Enquanto isto ia sucedendo, a esquerda entretinha-se com outras coisas, sobretudo com a defesa de causa singulares, em muitos casos justas, mas descuidando o mais valioso do património do passado, o impulso de um projecto universal de justiça. As diferenças identitárias tornaram-se mais importantes que as diferenças de classe. O narcisismo individualista dos anos sessenta aliou-se com facilidade às virtudes do comércio para impossibilitar qualquer veleidade de rebeldia política colectiva.

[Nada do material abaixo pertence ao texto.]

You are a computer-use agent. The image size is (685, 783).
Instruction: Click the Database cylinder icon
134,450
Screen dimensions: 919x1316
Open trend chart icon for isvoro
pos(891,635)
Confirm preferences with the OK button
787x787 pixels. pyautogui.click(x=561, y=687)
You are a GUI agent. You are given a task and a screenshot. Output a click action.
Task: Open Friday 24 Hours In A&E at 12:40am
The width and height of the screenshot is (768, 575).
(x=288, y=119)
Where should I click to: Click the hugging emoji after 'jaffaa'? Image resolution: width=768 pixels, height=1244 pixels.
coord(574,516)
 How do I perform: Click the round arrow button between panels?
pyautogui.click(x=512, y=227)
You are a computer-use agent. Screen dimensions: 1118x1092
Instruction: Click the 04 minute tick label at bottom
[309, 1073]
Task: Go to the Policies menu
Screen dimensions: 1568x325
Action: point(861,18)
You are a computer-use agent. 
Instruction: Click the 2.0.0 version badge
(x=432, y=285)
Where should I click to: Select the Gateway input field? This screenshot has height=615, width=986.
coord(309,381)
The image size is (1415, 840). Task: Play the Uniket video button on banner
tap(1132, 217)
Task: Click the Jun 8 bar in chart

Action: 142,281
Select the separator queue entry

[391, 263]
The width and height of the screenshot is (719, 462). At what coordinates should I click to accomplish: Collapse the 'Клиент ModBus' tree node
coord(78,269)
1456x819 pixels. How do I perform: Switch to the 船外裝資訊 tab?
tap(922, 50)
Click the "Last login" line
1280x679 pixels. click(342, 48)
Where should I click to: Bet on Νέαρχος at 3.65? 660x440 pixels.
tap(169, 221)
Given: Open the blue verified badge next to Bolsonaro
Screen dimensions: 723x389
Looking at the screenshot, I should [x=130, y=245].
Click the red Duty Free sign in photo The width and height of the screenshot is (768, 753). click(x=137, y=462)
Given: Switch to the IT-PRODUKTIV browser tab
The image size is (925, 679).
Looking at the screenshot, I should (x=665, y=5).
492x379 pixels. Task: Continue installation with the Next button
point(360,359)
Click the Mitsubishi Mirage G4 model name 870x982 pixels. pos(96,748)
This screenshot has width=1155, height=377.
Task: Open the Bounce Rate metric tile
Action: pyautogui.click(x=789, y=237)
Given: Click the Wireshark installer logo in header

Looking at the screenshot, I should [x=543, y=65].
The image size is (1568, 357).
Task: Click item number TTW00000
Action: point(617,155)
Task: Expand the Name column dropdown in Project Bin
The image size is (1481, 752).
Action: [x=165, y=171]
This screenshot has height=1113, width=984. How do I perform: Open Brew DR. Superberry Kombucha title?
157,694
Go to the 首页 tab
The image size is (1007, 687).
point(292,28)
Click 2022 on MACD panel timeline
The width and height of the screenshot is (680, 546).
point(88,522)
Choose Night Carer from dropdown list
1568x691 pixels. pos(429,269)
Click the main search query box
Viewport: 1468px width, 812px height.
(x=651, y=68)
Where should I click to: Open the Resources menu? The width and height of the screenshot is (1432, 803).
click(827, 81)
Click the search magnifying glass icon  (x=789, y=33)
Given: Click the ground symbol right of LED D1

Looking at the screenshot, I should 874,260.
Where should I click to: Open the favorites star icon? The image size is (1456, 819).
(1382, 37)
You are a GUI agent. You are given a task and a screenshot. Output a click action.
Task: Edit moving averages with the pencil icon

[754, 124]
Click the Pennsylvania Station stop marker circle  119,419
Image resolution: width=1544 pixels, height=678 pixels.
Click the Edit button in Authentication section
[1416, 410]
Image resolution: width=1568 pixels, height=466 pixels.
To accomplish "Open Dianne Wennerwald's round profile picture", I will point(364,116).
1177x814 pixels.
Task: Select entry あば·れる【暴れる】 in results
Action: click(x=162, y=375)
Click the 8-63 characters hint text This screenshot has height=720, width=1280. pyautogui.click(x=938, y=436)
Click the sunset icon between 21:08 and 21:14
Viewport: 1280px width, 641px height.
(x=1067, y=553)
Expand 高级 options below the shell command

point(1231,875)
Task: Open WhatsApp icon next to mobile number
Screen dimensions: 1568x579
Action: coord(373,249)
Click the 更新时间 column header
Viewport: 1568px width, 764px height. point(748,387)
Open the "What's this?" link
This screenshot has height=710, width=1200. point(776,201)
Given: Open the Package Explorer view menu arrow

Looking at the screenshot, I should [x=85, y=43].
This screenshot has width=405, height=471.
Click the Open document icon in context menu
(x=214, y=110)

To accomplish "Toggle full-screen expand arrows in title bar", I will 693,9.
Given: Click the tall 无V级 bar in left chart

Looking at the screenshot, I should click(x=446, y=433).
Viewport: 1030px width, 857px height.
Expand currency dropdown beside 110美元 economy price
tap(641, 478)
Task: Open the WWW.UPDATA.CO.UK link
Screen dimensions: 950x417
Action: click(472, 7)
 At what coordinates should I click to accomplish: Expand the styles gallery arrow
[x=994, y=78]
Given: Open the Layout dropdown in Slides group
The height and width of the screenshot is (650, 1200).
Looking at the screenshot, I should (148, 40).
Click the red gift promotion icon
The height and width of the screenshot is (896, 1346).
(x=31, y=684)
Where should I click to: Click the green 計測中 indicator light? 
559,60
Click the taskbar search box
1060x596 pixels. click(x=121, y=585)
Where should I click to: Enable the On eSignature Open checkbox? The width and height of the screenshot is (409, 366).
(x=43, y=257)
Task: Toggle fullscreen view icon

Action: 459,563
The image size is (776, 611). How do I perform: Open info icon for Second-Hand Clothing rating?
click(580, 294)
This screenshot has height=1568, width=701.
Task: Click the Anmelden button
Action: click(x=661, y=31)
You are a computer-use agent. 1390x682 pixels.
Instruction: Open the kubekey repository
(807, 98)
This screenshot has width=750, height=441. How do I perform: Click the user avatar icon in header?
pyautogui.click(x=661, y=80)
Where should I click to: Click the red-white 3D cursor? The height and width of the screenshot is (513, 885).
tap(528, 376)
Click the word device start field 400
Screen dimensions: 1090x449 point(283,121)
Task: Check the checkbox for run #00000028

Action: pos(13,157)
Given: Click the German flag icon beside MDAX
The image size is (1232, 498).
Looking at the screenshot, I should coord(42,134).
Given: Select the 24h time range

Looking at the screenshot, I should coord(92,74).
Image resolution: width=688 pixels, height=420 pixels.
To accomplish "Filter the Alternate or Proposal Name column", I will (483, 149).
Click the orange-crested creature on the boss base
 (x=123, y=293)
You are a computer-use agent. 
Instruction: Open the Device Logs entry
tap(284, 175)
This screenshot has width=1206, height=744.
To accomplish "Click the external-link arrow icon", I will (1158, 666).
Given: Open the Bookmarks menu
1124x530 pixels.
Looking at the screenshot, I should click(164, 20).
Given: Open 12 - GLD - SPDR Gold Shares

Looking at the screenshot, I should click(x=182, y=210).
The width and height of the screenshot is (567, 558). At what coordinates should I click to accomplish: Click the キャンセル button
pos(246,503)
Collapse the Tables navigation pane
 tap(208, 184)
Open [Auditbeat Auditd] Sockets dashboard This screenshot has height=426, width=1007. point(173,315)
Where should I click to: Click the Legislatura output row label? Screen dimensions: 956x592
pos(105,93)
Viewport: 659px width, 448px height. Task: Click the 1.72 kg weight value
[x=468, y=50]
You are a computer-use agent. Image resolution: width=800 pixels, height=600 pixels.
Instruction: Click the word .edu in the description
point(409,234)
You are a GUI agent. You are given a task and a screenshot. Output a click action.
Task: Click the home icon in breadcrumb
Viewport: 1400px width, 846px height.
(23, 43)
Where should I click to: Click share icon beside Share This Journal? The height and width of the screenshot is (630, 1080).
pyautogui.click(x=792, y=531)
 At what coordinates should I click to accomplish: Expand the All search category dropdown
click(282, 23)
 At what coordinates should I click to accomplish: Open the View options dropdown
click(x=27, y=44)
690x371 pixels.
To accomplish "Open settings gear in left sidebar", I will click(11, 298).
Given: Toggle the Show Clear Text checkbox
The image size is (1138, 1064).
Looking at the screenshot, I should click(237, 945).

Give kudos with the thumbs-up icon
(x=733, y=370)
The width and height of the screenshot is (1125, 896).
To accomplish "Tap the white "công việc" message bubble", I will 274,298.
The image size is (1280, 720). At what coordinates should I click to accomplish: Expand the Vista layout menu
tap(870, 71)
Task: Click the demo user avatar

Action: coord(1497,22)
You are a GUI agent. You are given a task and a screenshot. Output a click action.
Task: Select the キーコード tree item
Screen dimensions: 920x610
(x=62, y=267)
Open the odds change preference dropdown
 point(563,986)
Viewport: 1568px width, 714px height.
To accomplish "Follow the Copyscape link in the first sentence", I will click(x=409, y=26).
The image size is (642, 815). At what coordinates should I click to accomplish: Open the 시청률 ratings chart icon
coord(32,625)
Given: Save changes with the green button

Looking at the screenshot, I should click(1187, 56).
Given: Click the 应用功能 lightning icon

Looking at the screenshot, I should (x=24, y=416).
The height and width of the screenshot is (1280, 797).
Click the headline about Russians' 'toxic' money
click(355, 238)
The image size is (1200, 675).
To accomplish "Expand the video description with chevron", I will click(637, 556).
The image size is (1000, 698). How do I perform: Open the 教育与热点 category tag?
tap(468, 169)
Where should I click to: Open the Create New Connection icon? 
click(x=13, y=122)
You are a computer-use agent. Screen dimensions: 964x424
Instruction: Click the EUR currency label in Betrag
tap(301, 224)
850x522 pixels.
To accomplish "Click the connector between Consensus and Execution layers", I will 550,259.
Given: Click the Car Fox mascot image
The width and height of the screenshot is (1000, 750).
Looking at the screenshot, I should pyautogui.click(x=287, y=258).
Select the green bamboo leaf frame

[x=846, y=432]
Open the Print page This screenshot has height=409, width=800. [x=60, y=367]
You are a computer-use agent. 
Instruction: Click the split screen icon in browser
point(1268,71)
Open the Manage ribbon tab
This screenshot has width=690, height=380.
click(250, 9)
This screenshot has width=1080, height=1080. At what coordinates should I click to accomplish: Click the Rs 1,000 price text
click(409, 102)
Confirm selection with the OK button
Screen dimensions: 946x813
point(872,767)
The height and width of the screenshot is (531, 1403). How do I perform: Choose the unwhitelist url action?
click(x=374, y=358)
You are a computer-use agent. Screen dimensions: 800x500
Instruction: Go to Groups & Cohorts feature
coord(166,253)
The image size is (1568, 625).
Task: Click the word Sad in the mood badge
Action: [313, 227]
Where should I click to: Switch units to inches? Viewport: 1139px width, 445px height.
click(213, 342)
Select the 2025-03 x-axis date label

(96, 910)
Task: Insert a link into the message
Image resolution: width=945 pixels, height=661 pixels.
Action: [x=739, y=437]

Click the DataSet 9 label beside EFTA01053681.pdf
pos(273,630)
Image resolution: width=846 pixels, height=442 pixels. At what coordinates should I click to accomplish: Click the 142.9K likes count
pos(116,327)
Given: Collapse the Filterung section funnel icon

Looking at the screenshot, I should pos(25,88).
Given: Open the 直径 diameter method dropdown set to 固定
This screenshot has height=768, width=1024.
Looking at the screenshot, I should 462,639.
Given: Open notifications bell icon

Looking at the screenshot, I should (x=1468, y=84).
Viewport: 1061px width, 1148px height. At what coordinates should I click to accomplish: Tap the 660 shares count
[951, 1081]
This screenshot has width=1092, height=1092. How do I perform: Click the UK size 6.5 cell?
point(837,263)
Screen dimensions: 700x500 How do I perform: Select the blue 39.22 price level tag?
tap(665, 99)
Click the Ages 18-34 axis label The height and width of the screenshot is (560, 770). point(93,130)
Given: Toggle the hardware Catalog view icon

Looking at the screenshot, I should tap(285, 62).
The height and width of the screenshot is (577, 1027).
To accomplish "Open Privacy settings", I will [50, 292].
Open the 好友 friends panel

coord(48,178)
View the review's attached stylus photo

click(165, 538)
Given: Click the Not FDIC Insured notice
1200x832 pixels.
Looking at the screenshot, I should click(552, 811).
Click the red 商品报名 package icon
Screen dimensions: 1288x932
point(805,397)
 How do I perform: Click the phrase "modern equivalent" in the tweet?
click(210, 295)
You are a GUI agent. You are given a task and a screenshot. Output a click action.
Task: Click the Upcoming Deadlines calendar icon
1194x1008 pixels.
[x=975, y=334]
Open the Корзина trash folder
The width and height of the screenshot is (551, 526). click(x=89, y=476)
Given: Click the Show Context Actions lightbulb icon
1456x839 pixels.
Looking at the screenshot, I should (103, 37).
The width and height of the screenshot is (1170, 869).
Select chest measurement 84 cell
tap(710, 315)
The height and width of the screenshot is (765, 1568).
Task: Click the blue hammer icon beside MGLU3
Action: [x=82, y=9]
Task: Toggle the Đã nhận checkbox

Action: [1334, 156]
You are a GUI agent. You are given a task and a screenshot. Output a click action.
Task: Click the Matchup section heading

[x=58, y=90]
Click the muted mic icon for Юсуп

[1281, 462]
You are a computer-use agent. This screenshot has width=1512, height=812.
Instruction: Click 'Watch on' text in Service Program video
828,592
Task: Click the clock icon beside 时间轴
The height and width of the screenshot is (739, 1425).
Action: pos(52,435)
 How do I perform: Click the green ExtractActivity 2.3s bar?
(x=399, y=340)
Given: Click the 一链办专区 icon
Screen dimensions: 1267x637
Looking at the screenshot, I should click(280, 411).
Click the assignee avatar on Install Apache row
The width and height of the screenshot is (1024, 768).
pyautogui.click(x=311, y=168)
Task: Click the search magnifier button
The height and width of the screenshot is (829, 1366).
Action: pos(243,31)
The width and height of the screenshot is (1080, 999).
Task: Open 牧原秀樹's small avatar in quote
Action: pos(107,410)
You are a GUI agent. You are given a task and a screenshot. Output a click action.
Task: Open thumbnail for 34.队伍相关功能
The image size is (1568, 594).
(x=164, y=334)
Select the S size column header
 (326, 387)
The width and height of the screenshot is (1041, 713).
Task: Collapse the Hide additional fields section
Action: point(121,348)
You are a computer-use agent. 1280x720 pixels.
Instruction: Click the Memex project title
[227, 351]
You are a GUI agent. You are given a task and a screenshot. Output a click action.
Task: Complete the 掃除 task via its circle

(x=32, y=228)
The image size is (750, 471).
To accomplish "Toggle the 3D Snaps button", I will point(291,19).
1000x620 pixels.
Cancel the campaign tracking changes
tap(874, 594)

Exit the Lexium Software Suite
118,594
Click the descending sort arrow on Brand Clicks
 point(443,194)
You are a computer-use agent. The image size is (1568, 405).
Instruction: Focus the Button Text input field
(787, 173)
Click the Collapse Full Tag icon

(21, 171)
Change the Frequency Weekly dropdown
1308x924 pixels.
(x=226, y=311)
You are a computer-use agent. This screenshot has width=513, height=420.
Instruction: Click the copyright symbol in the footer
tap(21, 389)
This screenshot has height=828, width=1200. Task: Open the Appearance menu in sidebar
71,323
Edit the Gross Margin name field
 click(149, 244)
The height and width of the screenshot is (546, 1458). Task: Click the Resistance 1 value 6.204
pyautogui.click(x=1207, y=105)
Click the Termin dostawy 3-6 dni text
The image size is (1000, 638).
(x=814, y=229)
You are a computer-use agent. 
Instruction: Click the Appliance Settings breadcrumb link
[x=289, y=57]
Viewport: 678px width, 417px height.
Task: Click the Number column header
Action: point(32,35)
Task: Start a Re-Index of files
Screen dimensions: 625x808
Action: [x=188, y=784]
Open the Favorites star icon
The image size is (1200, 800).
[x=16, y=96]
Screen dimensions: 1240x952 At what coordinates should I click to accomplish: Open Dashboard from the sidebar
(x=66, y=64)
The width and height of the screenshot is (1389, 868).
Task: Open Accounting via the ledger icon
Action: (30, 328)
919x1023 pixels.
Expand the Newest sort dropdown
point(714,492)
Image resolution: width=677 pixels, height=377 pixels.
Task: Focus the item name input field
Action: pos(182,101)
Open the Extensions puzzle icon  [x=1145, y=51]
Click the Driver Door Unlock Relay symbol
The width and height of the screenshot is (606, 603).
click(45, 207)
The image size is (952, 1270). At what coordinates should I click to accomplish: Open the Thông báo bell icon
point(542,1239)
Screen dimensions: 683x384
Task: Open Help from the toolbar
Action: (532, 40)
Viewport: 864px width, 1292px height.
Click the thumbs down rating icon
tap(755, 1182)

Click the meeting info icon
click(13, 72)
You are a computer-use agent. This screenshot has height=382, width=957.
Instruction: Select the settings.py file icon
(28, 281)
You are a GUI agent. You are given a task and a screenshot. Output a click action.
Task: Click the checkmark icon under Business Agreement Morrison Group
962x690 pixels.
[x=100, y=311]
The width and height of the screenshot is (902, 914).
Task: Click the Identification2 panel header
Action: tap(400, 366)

Em nome de diversidades reais ou inventadas, justas ou caprichosas, a esquerda condenou-se a si própria à paralisia, justamente num período em que mais seria necessário restabelecer a força do sector público, que é a única defesa da imensa maioria contra os abusos dos que roubam e dos que são corruptos. Os que há trinta anos humilham o Estado tiveram que recorrer a ele para que o salvasse da ruína que eles próprios provocaram reiteradamente.
Devíamos estar mais furiosos, diz corajosamente Tony Judt na sua cama de inválido; e devíamos juntar por uma vez as nossas diversas causas numa gramática comum da emancipação.

1 comentário:

Isabel X disse...

É caso para perguntar:

"What's left?"

como o título intraduzível da obra de Nick Cohen.